**What the task requires**
Among the entries that follow, find every line with the word "computer" and copy it.
── Input
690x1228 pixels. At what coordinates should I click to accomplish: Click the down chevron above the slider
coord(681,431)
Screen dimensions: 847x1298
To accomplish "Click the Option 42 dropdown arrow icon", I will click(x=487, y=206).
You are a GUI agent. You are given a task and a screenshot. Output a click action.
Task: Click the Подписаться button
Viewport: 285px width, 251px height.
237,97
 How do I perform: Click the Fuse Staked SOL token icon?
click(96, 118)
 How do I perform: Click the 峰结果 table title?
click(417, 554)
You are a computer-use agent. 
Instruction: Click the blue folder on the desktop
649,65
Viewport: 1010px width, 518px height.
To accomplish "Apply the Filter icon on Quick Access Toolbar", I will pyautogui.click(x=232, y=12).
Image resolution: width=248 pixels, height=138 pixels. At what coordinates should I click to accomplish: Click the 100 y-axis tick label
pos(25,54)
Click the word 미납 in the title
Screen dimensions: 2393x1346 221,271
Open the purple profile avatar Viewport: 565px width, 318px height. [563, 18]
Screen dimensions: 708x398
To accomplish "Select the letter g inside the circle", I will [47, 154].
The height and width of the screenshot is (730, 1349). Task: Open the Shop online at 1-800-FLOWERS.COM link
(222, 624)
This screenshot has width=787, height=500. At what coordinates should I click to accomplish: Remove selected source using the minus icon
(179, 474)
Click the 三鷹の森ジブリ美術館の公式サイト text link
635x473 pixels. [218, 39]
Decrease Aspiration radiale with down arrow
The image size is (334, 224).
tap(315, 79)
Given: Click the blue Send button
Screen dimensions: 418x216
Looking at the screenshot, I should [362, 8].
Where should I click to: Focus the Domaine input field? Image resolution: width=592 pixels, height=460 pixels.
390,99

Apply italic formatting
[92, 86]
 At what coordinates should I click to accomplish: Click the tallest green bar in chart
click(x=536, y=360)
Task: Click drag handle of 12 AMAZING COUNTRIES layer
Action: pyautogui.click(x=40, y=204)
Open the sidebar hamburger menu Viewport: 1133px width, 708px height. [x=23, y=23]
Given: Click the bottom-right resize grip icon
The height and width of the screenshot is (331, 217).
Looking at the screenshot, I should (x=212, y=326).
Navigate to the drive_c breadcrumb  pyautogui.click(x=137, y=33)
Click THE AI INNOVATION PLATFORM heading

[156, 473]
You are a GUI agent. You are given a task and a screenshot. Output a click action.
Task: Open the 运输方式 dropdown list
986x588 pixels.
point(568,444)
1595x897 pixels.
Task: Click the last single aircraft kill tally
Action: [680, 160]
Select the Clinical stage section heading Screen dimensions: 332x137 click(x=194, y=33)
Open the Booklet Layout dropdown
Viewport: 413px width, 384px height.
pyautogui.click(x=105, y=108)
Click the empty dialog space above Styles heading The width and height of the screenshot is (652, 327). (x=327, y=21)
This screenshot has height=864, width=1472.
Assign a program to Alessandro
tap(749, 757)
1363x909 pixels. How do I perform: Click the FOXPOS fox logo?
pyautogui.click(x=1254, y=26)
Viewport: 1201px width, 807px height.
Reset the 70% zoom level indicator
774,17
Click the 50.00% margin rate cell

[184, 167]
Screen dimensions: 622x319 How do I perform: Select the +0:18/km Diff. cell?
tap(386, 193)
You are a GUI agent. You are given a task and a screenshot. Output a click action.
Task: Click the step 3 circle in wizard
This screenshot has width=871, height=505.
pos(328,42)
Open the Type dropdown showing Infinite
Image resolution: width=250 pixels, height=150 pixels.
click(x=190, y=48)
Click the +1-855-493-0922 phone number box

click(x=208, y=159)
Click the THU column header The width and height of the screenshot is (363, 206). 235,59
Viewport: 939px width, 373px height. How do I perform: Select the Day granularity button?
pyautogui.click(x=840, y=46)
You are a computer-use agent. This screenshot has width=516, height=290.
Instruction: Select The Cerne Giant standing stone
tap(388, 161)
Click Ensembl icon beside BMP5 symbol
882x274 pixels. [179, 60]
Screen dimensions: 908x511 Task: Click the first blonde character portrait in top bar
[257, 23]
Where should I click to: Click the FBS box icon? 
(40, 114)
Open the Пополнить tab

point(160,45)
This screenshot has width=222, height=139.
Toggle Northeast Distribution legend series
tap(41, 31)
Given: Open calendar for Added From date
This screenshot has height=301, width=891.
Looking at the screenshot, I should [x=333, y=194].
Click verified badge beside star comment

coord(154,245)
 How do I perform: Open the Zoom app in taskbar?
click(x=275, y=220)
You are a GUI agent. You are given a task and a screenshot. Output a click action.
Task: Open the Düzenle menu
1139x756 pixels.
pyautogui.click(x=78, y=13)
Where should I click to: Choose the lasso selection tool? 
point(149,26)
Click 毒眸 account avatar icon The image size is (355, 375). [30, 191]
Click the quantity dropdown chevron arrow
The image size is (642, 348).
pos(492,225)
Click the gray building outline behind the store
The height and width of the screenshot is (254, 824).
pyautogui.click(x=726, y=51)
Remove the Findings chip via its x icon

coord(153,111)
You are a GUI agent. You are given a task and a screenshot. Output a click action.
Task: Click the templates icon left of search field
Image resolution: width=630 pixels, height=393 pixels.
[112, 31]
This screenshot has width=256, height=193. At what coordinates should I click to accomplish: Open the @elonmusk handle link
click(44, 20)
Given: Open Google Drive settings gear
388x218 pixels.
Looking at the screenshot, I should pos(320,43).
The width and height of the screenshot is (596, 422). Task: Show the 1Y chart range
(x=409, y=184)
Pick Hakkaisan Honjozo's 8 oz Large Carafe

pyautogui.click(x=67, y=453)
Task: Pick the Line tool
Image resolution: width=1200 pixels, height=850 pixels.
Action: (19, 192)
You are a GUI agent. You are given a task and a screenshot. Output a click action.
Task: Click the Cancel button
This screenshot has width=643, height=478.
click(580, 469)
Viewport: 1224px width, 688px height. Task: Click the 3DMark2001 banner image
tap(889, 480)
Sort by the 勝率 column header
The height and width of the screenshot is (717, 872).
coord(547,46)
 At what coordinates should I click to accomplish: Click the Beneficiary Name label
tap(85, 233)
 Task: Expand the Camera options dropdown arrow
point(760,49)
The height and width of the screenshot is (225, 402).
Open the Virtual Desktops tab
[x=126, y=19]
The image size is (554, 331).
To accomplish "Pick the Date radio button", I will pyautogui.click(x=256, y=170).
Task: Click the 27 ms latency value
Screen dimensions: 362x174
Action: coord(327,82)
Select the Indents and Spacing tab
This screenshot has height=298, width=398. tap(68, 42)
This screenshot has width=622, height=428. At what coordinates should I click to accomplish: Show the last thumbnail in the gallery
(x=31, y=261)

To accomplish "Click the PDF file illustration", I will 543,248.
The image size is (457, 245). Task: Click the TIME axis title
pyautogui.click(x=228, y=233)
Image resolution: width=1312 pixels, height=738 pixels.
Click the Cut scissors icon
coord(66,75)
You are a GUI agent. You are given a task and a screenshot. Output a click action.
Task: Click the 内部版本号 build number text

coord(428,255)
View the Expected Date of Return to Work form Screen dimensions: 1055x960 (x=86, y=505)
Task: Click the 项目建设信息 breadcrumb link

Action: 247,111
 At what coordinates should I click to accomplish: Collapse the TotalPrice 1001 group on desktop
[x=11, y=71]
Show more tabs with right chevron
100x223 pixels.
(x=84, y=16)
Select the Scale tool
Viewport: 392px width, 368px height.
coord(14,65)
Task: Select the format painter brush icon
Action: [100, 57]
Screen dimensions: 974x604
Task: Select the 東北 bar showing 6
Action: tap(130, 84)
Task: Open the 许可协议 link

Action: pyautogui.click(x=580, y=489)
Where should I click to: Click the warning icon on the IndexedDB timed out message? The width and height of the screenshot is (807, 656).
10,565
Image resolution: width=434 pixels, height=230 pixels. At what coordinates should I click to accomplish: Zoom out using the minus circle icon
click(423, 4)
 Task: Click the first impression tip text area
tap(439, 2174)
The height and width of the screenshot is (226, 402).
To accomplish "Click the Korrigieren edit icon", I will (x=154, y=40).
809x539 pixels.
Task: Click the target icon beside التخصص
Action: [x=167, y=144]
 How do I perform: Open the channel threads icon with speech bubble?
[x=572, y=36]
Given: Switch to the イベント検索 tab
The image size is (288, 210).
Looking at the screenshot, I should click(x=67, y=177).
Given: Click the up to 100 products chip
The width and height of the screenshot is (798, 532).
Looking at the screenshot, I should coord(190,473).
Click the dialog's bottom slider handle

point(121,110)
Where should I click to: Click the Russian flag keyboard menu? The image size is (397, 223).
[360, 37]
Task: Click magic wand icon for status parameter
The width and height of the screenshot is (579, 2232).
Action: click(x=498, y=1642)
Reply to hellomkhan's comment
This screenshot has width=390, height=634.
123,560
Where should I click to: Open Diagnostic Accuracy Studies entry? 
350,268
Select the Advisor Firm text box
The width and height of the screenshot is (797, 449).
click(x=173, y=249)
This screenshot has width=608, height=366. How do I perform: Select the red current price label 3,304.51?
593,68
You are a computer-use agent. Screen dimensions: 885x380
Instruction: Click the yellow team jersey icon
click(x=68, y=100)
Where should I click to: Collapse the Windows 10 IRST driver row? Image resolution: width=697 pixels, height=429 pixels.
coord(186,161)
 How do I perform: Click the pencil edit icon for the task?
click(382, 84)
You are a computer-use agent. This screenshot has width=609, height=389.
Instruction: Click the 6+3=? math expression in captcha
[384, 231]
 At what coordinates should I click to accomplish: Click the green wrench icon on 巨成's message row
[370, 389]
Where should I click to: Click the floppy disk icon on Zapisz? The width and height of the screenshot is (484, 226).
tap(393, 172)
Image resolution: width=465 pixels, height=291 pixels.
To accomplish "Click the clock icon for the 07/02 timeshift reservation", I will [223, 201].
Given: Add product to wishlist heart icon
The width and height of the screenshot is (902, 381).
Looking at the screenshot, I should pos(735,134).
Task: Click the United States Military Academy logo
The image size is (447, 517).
────
**Solved exercise**
You are a computer-use agent. 
You are a computer-use agent. This screenshot has width=516, height=290.
You are a computer-use agent. Screen dimensions: 885x380
You are a computer-use agent. This screenshot has width=609, height=389.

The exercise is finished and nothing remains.